SINGAPORE – The minimum 4 per cent interest rate for Special, MediSave and Retirement Account monies has been extended until Dec 31 next year, the Central Provident Fund (CPF) Board and the Housing Board (HDB) said on Monday (Sept 27).
The rate was due to expire on Dec 31 this year.
CPF members below 55 years old will earn up to 5 per cent interest on the first $60,000 of their combined balances, with up to $20,000 from the Ordinary Account.
They will continue to earn interest rates of up to 3.5 per cent a year on their Ordinary Account monies, and up to 5 per cent a year on their Special and MediSave Accounts monies in the last quarter of 2021.
CPF members aged 55 and above will be paid 6 per cent interest a year on the first $30,000 of their combined balances, with up to $20,000 from the Ordinary Account. They will also be paid 5 per cent on the next $30,000.
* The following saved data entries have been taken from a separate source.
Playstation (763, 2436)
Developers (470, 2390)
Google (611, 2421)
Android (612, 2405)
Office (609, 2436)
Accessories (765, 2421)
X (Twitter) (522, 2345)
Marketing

The extra interest on a member’s Ordinary Account will go into their Special Account or Retirement Account to enhance their retirement savings.
If a member is above 55 and participates in the CPF Life scheme, the extra interest will still be earned on their combined balances, including savings used for CPF Life.
CPF Life is an annuity scheme that provides a lifelong monthly payout that kicks off when the member becomes 65 years old.
The interest rate for Ordinary Accounts will be maintained at 2.5 per cent a year from Oct 1 to Dec 31 this year.
The concessionary interest rate for HDB housing loans, which is pegged at 0.1 percentage point above the Ordinary Account interest rate, will remain unchanged at 2.6 per cent a year during the same period.
For Special, MediSave and Retirement Accounts, interest rates will also be maintained at 4 per cent a year until Dec 31 this year.